> EXERCISE AIM
Repeat the listing below in full, exactly as it stands.

> DATA PROVIDED
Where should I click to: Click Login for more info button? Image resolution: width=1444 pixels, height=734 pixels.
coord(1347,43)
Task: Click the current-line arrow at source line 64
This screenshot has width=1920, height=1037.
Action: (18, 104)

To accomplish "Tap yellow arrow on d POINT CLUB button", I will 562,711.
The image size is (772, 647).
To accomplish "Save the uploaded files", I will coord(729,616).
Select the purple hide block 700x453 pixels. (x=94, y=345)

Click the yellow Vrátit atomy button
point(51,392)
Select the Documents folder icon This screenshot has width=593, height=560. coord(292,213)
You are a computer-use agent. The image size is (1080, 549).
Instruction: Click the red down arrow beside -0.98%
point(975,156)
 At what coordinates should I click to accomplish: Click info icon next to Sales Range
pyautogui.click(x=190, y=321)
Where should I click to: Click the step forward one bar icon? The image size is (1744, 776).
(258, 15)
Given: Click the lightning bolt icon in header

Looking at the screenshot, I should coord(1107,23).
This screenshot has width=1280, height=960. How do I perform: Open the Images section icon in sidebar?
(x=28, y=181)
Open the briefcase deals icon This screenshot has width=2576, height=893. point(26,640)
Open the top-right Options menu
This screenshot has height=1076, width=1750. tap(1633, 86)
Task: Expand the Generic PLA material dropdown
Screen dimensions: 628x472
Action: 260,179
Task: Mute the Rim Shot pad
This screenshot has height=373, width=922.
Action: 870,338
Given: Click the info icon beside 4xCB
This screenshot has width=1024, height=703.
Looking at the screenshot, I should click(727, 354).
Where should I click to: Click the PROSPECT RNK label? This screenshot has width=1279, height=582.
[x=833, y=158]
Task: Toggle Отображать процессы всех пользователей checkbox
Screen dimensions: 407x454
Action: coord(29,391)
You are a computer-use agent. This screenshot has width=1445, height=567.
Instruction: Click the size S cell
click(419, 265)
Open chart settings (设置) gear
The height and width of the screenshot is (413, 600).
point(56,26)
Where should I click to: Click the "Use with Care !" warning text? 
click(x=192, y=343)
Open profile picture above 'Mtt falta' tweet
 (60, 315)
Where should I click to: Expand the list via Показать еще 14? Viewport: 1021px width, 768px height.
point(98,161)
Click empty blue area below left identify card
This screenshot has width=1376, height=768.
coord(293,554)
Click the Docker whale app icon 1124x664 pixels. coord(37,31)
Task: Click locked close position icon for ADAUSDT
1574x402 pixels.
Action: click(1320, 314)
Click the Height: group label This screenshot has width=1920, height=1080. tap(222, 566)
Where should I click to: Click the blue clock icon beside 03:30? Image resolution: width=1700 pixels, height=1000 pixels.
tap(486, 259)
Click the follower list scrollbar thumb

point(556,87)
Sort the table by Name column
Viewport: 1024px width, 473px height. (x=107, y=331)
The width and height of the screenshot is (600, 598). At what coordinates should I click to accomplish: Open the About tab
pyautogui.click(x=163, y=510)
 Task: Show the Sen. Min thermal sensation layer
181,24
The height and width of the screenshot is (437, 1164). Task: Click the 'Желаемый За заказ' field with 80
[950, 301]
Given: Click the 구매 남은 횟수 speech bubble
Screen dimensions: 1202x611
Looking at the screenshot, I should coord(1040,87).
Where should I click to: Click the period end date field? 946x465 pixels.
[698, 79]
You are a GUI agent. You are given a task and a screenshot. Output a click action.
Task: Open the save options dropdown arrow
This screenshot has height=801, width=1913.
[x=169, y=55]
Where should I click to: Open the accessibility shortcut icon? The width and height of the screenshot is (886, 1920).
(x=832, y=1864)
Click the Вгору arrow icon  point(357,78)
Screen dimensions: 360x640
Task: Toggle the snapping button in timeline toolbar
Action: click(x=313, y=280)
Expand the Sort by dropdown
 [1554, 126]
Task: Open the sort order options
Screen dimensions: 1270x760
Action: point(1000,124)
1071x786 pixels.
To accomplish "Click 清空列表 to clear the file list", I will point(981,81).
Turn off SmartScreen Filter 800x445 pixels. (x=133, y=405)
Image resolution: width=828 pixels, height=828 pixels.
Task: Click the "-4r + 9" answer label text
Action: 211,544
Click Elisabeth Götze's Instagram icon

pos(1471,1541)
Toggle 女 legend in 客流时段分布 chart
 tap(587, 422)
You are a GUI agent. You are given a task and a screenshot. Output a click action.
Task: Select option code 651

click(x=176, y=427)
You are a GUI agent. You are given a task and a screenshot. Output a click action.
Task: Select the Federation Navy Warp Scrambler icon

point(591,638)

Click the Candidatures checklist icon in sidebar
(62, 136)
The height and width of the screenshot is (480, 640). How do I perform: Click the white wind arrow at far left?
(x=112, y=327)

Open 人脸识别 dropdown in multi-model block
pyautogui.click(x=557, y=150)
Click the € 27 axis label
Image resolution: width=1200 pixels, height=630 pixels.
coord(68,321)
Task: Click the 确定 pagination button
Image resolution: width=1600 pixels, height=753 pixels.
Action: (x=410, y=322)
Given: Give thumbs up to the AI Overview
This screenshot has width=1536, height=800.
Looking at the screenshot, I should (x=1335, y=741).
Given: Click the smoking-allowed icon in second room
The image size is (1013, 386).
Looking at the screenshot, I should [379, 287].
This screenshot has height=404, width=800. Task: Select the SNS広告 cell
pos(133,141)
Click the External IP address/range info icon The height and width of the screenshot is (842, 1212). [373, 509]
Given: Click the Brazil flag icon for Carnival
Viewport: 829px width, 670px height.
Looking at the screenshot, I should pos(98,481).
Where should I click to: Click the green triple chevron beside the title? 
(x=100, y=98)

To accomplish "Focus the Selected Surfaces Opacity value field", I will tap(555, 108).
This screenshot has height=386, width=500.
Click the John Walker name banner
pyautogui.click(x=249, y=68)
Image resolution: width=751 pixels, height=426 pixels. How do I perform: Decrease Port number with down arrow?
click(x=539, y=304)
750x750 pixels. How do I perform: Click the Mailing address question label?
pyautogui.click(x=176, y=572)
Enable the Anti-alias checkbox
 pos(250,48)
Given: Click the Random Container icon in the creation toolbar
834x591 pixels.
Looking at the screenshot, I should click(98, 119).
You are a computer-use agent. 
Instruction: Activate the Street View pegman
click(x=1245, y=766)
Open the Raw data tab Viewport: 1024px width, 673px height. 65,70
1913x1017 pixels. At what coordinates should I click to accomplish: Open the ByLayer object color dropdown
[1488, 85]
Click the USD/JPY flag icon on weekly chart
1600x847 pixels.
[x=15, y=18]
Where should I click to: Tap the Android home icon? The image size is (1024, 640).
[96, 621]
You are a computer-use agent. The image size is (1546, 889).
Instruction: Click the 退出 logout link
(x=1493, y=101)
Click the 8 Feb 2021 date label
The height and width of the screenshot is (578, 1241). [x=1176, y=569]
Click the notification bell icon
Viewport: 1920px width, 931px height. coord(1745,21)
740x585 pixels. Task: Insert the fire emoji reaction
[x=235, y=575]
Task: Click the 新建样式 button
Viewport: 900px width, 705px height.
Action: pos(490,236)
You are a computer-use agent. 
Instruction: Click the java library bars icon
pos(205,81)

> RESPONSE
Where should I click to: Click Login for more info button? Image resolution: width=1444 pixels, height=734 pixels.
coord(1347,43)
Task: Click the current-line arrow at source line 64
This screenshot has width=1920, height=1037.
Action: (18, 104)

To accomplish "Tap yellow arrow on d POINT CLUB button", I will 562,711.
The image size is (772, 647).
To accomplish "Save the uploaded files", I will coord(729,616).
Select the purple hide block 700x453 pixels. (x=94, y=345)

Click the yellow Vrátit atomy button
point(51,392)
Select the Documents folder icon This screenshot has width=593, height=560. coord(292,213)
You are a computer-use agent. The image size is (1080, 549).
Instruction: Click the red down arrow beside -0.98%
point(975,156)
 At what coordinates should I click to accomplish: Click info icon next to Sales Range
pyautogui.click(x=190, y=321)
Where should I click to: Click the step forward one bar icon? The image size is (1744, 776).
(258, 15)
Given: Click the lightning bolt icon in header

Looking at the screenshot, I should coord(1107,23).
This screenshot has width=1280, height=960. How do I perform: Open the Images section icon in sidebar?
(x=28, y=181)
Open the briefcase deals icon This screenshot has width=2576, height=893. point(26,640)
Open the top-right Options menu
This screenshot has height=1076, width=1750. tap(1633, 86)
Task: Expand the Generic PLA material dropdown
Screen dimensions: 628x472
Action: 260,179
Task: Mute the Rim Shot pad
This screenshot has height=373, width=922.
Action: 870,338
Given: Click the info icon beside 4xCB
This screenshot has width=1024, height=703.
Looking at the screenshot, I should click(727, 354).
Where should I click to: Click the PROSPECT RNK label? This screenshot has width=1279, height=582.
[x=833, y=158]
Task: Toggle Отображать процессы всех пользователей checkbox
Screen dimensions: 407x454
Action: coord(29,391)
You are a computer-use agent. This screenshot has width=1445, height=567.
Instruction: Click the size S cell
click(419, 265)
Open chart settings (设置) gear
The height and width of the screenshot is (413, 600).
point(56,26)
Where should I click to: Click the "Use with Care !" warning text? 
click(x=192, y=343)
Open profile picture above 'Mtt falta' tweet
 (60, 315)
Where should I click to: Expand the list via Показать еще 14? Viewport: 1021px width, 768px height.
point(98,161)
Click empty blue area below left identify card
This screenshot has width=1376, height=768.
coord(293,554)
Click the Docker whale app icon 1124x664 pixels. coord(37,31)
Task: Click locked close position icon for ADAUSDT
1574x402 pixels.
Action: click(1320, 314)
Click the Height: group label This screenshot has width=1920, height=1080. tap(222, 566)
Where should I click to: Click the blue clock icon beside 03:30? Image resolution: width=1700 pixels, height=1000 pixels.
tap(486, 259)
Click the follower list scrollbar thumb

point(556,87)
Sort the table by Name column
Viewport: 1024px width, 473px height. (x=107, y=331)
The width and height of the screenshot is (600, 598). At what coordinates should I click to accomplish: Open the About tab
pyautogui.click(x=163, y=510)
 Task: Show the Sen. Min thermal sensation layer
181,24
The height and width of the screenshot is (437, 1164). Task: Click the 'Желаемый За заказ' field with 80
[950, 301]
Given: Click the 구매 남은 횟수 speech bubble
Screen dimensions: 1202x611
Looking at the screenshot, I should coord(1040,87).
Where should I click to: Click the period end date field? 946x465 pixels.
[698, 79]
You are a GUI agent. You are given a task and a screenshot. Output a click action.
Task: Open the save options dropdown arrow
This screenshot has height=801, width=1913.
[x=169, y=55]
Where should I click to: Open the accessibility shortcut icon? The width and height of the screenshot is (886, 1920).
(x=832, y=1864)
Click the Вгору arrow icon  point(357,78)
Screen dimensions: 360x640
Task: Toggle the snapping button in timeline toolbar
Action: click(x=313, y=280)
Expand the Sort by dropdown
 [1554, 126]
Task: Open the sort order options
Screen dimensions: 1270x760
Action: point(1000,124)
1071x786 pixels.
To accomplish "Click 清空列表 to clear the file list", I will point(981,81).
Turn off SmartScreen Filter 800x445 pixels. (x=133, y=405)
Image resolution: width=828 pixels, height=828 pixels.
Task: Click the "-4r + 9" answer label text
Action: 211,544
Click Elisabeth Götze's Instagram icon

pos(1471,1541)
Toggle 女 legend in 客流时段分布 chart
 tap(587, 422)
You are a GUI agent. You are given a task and a screenshot. Output a click action.
Task: Select option code 651

click(x=176, y=427)
You are a GUI agent. You are given a task and a screenshot. Output a click action.
Task: Select the Federation Navy Warp Scrambler icon

point(591,638)

Click the Candidatures checklist icon in sidebar
(62, 136)
The height and width of the screenshot is (480, 640). How do I perform: Click the white wind arrow at far left?
(x=112, y=327)

Open 人脸识别 dropdown in multi-model block
pyautogui.click(x=557, y=150)
Click the € 27 axis label
Image resolution: width=1200 pixels, height=630 pixels.
coord(68,321)
Task: Click the 确定 pagination button
Image resolution: width=1600 pixels, height=753 pixels.
Action: (x=410, y=322)
Given: Give thumbs up to the AI Overview
This screenshot has width=1536, height=800.
Looking at the screenshot, I should (x=1335, y=741).
Given: Click the smoking-allowed icon in second room
The image size is (1013, 386).
Looking at the screenshot, I should [379, 287].
This screenshot has height=404, width=800. Task: Select the SNS広告 cell
pos(133,141)
Click the External IP address/range info icon The height and width of the screenshot is (842, 1212). [373, 509]
Given: Click the Brazil flag icon for Carnival
Viewport: 829px width, 670px height.
Looking at the screenshot, I should pos(98,481).
Where should I click to: Click the green triple chevron beside the title? 
(x=100, y=98)

To accomplish "Focus the Selected Surfaces Opacity value field", I will tap(555, 108).
This screenshot has height=386, width=500.
Click the John Walker name banner
pyautogui.click(x=249, y=68)
Image resolution: width=751 pixels, height=426 pixels. How do I perform: Decrease Port number with down arrow?
click(x=539, y=304)
750x750 pixels. How do I perform: Click the Mailing address question label?
pyautogui.click(x=176, y=572)
Enable the Anti-alias checkbox
 pos(250,48)
Given: Click the Random Container icon in the creation toolbar
834x591 pixels.
Looking at the screenshot, I should click(98, 119).
You are a computer-use agent. 
Instruction: Activate the Street View pegman
click(x=1245, y=766)
Open the Raw data tab Viewport: 1024px width, 673px height. 65,70
1913x1017 pixels. At what coordinates should I click to accomplish: Open the ByLayer object color dropdown
[1488, 85]
Click the USD/JPY flag icon on weekly chart
1600x847 pixels.
[x=15, y=18]
Where should I click to: Tap the Android home icon? The image size is (1024, 640).
[96, 621]
You are a computer-use agent. The image size is (1546, 889).
Instruction: Click the 退出 logout link
(x=1493, y=101)
Click the 8 Feb 2021 date label
The height and width of the screenshot is (578, 1241). [x=1176, y=569]
Click the notification bell icon
Viewport: 1920px width, 931px height. coord(1745,21)
740x585 pixels. Task: Insert the fire emoji reaction
[x=235, y=575]
Task: Click the 新建样式 button
Viewport: 900px width, 705px height.
Action: pos(490,236)
You are a computer-use agent. 
Instruction: Click the java library bars icon
pos(205,81)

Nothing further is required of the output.